Das Innovationszentrum Baustoffpark ist wie gehört einzigartig in der Schweiz, die Investitionen dementsprechend hoch. Haben Sie weitere Pläne?

Im Innovationszentrum Baustoffpark entwickeln wir in erster Linie neue Produkte, um diese dann auf zertifizierten Aufbereitungsplätzen und Baustellen zu multiplizieren. Wir haben einen bestehenden Aufbereitungsplatz in Bellach, den wir 2023 mit einer mobilen Anlage erweitern. Auch erhielten wir letzten November den Regierungsratsbeschluss für den Gestaltungsplan eines Aufbereitungsplatzes in Gretzenbach über einen grösseren Perimeter mit Bahnanschluss. Hier werden wir im Jahr 2023 das Baugesuch angehen. Der nächste Schritt geht klar Richtung Schiene. Dieses Projekt wird uns in den nächsten Jahren beschäftigen.

 

Prozesse können optimiert, die Effizienz gesteigert werden: Irgendwann gibt aber die (Bau-)Physik wohl Grenzen vor. Was machen Sie dann?

Vor allem die letzten zwei Jahrzehnte haben gezeigt, welche Möglichkeiten sich aus innovativen Bauprodukten ergeben. Ich sehe das Potenzial hier noch lange nicht ausgeschöpft. Zudem hätte ich Ideen, deren Umsetzung jedoch momentan aus Zeit- und Kostengründen nicht realisierbar ist. Wer weiss, was da die Zukunft bringt.

 

Zurück zur Gegenwart: Was sind die aktuellen Herausforderungen?

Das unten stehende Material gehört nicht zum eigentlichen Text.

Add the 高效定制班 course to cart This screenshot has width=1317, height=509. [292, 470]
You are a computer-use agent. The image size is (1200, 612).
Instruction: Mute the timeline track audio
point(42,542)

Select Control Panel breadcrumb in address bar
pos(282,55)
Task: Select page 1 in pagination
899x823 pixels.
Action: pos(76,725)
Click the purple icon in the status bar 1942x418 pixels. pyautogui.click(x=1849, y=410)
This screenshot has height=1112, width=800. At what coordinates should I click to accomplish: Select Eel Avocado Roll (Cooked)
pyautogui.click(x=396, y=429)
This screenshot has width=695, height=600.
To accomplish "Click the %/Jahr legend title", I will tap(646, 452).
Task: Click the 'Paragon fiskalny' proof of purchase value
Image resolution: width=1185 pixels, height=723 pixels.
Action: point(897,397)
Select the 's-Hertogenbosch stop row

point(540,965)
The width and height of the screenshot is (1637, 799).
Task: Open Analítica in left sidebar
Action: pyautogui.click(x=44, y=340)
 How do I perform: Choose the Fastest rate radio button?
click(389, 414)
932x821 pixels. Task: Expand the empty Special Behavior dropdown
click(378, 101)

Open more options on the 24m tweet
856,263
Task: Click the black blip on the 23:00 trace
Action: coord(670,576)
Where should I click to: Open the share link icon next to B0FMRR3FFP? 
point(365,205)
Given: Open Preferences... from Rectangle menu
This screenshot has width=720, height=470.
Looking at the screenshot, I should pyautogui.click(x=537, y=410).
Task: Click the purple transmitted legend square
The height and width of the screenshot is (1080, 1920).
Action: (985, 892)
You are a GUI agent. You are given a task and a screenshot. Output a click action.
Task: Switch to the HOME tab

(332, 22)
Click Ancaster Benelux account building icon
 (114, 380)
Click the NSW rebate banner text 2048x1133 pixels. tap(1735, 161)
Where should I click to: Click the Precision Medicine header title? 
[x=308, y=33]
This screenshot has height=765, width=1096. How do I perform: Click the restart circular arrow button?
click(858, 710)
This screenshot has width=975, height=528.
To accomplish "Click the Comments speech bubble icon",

Wir müssen und wollen allen Ingenieuren und Planern aufzeigen, was heute mit Produkten aus der Kreislaufwirtschaft möglich ist. Es gilt, einen nachhaltigen Wissenstransfer für die ganze Schweiz zu sichern. Das wird wohl noch eine gewisse Zeit in Anspruch nehmen.

 

Warum?

Das Thema scheint den Ingenieuren und Planern noch nicht so richtig ans Herz gewachsen zu sein. Da verlässt man sich ausbildungsbedingt lieber auf Normen. Aber: Das Normenwerk hinkt den heutigen Möglichkeiten komplett hinterher. Und da die Schweizer SIA-Normen auf den EU-Normen aufbauen, ist auch in Zukunft keine grosse Dynamik für eine Überarbeitung zu erwarten.

 

Können Sie ein Beispiel nennen?

Der Recycling-Anteil bei einem Strassenbelag könnte für eine normale Strasse um satte 30 Prozent höher liegen. Bedingung dafür ist aber, dass der Bauherr dies zulässt und auf ein Einhalten der Normen verzichtet.

 

Neben dem Kantonal-Solothurnischen Gewerbeverband und der Solothurner Handelskammer trägt auch der Kanton Solothurn den Solothurner Unternehmerpreis mit. Die öffentliche Hand ist ja eine grosse Bauherrin, oder?

Das Potenzial bei öffentlichen Bauten wie Schulhäusern, Spitälern oder Strassen ist gigantisch. Hier erwarte ich vom Gesetzgeber klare Statements. Weiter sollten endlich die Grundlagen geschaffen werden, dass Sekundärbaustoffe konsequent eingesetzt werden.

 

Das wäre dann sozusagen wie ein Sechser im Lotto für Sie.

Nun, um im Lotto zu gewinnen, braucht es nicht viel – ausser Glück. Wir dagegen leisten im Bereich der Kreislaufwirtschaft Pionierarbeit und werden diese Arbeit und diese Investitionen auch in Zukunft leisten. Irgendwann wird sich dieser Vorsprung auszahlen.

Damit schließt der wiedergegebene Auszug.